No less than four days after issuing the initial prescription, the practitioner, after consultation with the patient, may issue a subsequent prescription for the drug to the patient in any quantity that complies with applicable state and federal laws, provided that:
1) the subsequent prescription would not be deemed an initial prescription under this section;
2) the practitioner determines the prescription is necessary and appropriate to the patient’s treatment needs and documents the rationale for the issuance of the subsequent prescription; and
3) the practitioner determines that issuance of the subsequent prescription does not present an undue risk of abuse, addiction, or diversion and documents that determination.
The bill also incorporates a notification component by requiring a practitioner to discuss the risks associated with the drugs being prescribed with the patient, or the patient’s parent or guardian, prior to issuing the initial prescription of a course of treatment that includes a Schedule II controlled dangerous substance or any other opioid drug, and again prior to issuing the third prescription of the course of treatment. The practitioner shall make a notation in the patient’s medical record acknowledging the discussion.

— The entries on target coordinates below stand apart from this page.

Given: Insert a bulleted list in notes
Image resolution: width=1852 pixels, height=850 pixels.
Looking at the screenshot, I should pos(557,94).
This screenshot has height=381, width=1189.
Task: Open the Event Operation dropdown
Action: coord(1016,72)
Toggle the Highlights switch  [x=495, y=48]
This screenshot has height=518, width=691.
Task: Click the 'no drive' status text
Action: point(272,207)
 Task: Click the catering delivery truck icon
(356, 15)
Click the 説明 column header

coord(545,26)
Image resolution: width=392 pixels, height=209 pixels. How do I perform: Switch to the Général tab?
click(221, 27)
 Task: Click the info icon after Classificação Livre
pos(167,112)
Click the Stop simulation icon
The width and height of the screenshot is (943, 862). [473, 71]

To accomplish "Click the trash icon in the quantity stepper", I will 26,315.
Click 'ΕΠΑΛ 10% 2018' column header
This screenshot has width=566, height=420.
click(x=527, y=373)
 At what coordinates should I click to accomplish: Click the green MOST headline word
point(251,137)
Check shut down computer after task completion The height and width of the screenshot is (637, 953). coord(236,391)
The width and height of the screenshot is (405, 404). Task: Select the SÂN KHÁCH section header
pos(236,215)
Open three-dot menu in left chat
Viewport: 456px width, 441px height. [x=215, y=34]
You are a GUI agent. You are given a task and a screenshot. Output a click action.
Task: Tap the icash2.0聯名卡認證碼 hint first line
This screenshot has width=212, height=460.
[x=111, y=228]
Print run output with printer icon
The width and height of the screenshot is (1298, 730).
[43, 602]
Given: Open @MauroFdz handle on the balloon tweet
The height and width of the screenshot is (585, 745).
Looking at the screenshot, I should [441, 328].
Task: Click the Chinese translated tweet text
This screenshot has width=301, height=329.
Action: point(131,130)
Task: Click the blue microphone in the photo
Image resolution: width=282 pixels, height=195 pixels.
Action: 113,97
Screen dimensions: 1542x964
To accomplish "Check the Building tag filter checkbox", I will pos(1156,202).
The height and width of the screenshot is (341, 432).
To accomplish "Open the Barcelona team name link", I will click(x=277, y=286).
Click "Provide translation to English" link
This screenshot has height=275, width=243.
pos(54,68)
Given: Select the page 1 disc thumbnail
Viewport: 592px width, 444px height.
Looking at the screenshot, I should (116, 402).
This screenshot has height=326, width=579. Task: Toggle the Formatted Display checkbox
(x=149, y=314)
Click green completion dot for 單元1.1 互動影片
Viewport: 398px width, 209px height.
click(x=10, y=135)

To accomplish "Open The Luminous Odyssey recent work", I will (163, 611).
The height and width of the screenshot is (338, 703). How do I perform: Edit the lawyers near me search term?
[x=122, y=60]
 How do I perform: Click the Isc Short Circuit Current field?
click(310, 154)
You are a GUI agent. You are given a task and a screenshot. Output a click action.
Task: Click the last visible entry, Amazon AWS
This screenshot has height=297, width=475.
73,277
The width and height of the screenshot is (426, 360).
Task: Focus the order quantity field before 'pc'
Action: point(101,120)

Additionally, at the time of the issuance of the third prescription for a prescribed opioid drug, the practitioner shall enter into a pain management agreement with the patient. When a Schedule II controlled dangerous substance or any other prescription opioid drug is continuously prescribed for three months or more for chronic pain, the practitioner shall:
1) review, at a minimum of every three months, the course of treatment, any new information about the etiology of the pain, and the patient’s progress toward treatment objectives and document the results of that review;
2) assess the patient prior to every renewal to determine whether the patient is experiencing problems associated with physical and psychological dependence and document the results of that assessment;
3) periodically make reasonable efforts, unless clinically contraindicated, to either stop the use of the controlled substance, decrease the dosage, try other drugs or treatment modalities in an effort to reduce the potential for abuse or the development of physical or psychological dependence and document with specificity the efforts undertaken;
4) review the Prescription Drug Monitoring information in accordance with current statute; and
5) monitor compliance with the pain management agreement and any recommendations that the patient seek a referral.
The bill exempts the following from the prescription limitations listed above: a patient who is currently in active treatment for cancer, receiving hospice care from a licensed hospice or palliative care, or is a resident of a long term care facility, and any medications that are being prescribed for use in the treatment of substance abuse or opioid dependence.
The bill also would require certain training on topics related to prescription opioid drugs for health care professionals who have the authority to prescribe opioid medications, including physicians, physician assistants, dentists, and optometrists, and advance practice nurses, who also have prescribing authority.
Health care professionals who do not have prescribing authority but who frequently interact with patients who may be prescribed opioids, as well as certified nurse midwives, would also be required to complete one continuing education credit on topics that topics related to prescription opioid drugs.
The bill also requires the Commissioner of Health, in consultation with the Commissioner of Banking and Insurance, to submit reports to the Legislature and the Governor concerning implementation of the bill six months and 12 months after the date of the bill’s enactment.